- [Aim]: Update the stretch from "My W stated" through "with 4 transitions." in the custody mediation post below, changing every "kids" to "children".

- [Provided passage]:

We had the first mediation session regarding custody yesterday.
My W stated her goals of maintaining stability for the kids and minimal transitions during the week.
Initially, she proposed S-W with her and Th-F-S with me. I said this is not a 50% split and I don't have a weekend night free. (She thought since "I don't do anything" that I wouldn't mind. Ugh.)
I proposed the M-T and Th-F split and every other weekend with weekends starting on Friday morning, which basically means 5 days on 5 days off. My W didn't want to not be able to see the kids for 5 days in a row (which wouldn't need to be the case) and thought it lacked continuity for the school week. (She views her heavy involvement with the school as directly bearing on child care.)
My W then proposed that I could take the kids on Sunday and leave my Saturday open - and she would throw in the house. (OK, Monty) This would be a 4/3 split but with 4 transitions.
Mind you the house is a complicated issue. She wants to buy a "smaller" house in the part of town serviced by the school and they just don't come up every day.
Another house would also cost at least 300k. We would net something like 150k from the sale of our condo, which would then leave a 150k mortgage on the new house. This also presumes that all of the equity from the condo would be rolled into the purchase of a new house. Now this could be reconciled eventually by the sale of our house in Florida, which might yield around 250k in equity. There is also a sizeable mortage on the primary home, which should be applied equally too.

- [Data provided]:

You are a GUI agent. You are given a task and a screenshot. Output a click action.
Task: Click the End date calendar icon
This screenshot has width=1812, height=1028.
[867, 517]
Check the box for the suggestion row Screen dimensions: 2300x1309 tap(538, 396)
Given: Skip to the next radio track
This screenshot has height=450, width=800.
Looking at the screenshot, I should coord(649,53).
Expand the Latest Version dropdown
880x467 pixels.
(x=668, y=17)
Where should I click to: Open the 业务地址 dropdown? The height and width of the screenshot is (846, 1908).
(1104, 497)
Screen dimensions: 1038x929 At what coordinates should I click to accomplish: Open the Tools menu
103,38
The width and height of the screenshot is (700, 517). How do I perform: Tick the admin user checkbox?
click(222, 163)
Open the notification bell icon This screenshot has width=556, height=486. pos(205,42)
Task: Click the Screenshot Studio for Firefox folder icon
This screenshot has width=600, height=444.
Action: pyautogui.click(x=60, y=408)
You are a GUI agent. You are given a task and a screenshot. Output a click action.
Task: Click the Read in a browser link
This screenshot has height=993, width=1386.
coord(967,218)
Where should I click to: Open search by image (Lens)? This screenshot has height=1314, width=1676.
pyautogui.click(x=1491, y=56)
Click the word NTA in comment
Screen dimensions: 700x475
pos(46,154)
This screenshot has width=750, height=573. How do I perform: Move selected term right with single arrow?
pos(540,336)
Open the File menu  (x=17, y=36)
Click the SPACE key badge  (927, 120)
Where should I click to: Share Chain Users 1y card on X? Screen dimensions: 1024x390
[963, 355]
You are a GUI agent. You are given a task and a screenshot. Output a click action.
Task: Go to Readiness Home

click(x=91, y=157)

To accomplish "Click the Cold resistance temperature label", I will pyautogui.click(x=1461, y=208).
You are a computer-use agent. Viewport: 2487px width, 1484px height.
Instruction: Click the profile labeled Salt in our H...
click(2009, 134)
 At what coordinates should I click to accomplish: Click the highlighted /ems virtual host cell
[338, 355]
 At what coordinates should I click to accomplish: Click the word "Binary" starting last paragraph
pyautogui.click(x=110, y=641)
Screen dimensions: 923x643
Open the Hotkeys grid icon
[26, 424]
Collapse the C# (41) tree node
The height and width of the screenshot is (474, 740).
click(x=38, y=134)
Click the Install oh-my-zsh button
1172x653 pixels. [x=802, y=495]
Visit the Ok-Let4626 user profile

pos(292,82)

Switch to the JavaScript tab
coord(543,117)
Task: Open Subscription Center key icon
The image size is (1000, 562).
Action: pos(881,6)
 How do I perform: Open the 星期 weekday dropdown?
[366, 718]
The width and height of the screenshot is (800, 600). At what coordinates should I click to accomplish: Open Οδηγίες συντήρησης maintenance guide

- [Task answer]:
My W stated her goals of maintaining stability for the children and minimal transitions during the week.
Initially, she proposed S-W with her and Th-F-S with me. I said this is not a 50% split and I don't have a weekend night free. (She thought since "I don't do anything" that I wouldn't mind. Ugh.)
I proposed the M-T and Th-F split and every other weekend with weekends starting on Friday morning, which basically means 5 days on 5 days off. My W didn't want to not be able to see the children for 5 days in a row (which wouldn't need to be the case) and thought it lacked continuity for the school week. (She views her heavy involvement with the school as directly bearing on child care.)
My W then proposed that I could take the children on Sunday and leave my Saturday open - and she would throw in the house. (OK, Monty) This would be a 4/3 split but with 4 transitions.